Telesar V Robot Hints At The World Of Surrogate Robots



TELESAR V Robot

 Telepresence Robots
TELESAR V is a dexterous anthropomorphic slave robot that duplicates the same size and movements of an ordinary human and maps the user's spinal, neck, head, and arm movements. With this system, users can perform tasks dexterously and feel the robot's body boundaries through wide-angle high-definition vision, binaural stereo audio, and fingertip haptic sensations.
In the film Surrogates, a future is imagined where people engage in their day-to-day activities via a robot avatar.  Now scientists at the Japanese Science and Technology Agency (JST) and Keio University’s Tachi Lab have presented their newest telexistence system, the TELESAR V, at SIGGRAPH 2012 Emerging Technologies that could be an early prototype right out of the science fiction film.

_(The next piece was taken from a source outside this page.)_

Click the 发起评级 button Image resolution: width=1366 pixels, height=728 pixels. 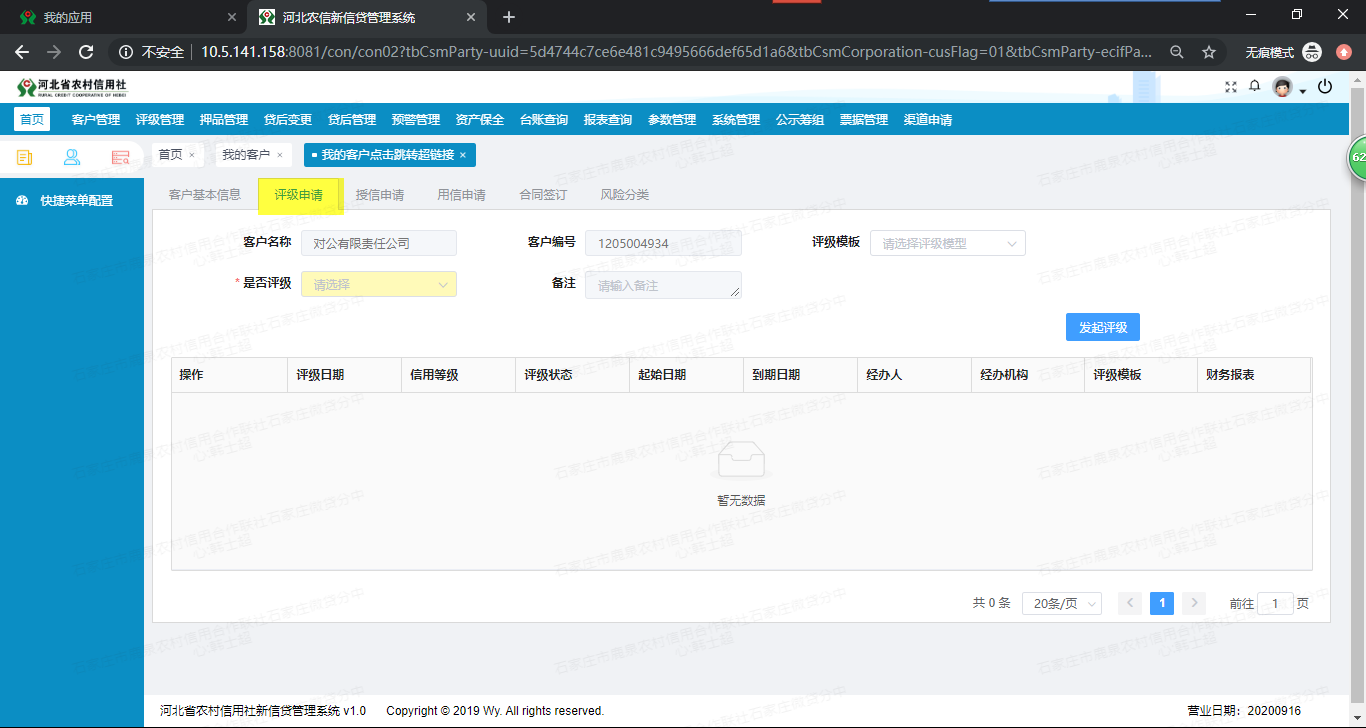pos(1102,326)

TELESAR V is a dexterous anthropomorphic slave   that duplicates the same size and movements of an ordinary human and maps the user's spinal, neck, head, and arm movements. With this system, users can perform tasks dexterously and feel the robot's body boundaries through wide-angle high-definition vision, binaural stereo audio, and fingertip haptic sensations.

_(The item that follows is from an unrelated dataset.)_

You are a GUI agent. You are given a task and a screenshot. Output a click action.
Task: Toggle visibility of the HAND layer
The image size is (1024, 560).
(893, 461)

The TELESAR V system’s ability to relay tactile sensation has improved since its original reveal last year. In a world first, a human operator can now distinguish if the robot is handling cloth or paper by touch sensation alone.

The operator gets much more than just tactile feedback as part of the experience - a head-mounted display provides a high-definition wide-angle view from the robot’s perspective, along with stereo sound.





The robot avatar’s body has a total of 54 degrees of  freedom (head x3, trunk x5, two arms x7, two hands (and fingers) x16) which allow it to accurately mimic the operator’s movements (using a motion-capture system).

The TELESAR V system is probably the most sophisticated teleprescence robot of its kind in the world today and has the potential for many practical applications. It is exactly this kind of system that will enable humanoid robots to perform complex tasks in hazardous environments, though it will take a second operator to control a robot’s lower body.

TELESAR Concept Art  - Image Source: JST

The precise controls exhibited by the robot in the video below will probably influence teams competing in the DARPA Grand robotics challenge.  Already, TELESAR's developers Sho Kamuro and Susumu Tachi have expressed their desire for their remote robot to work in dangerous conditions like the Fukishima nuclear disaster.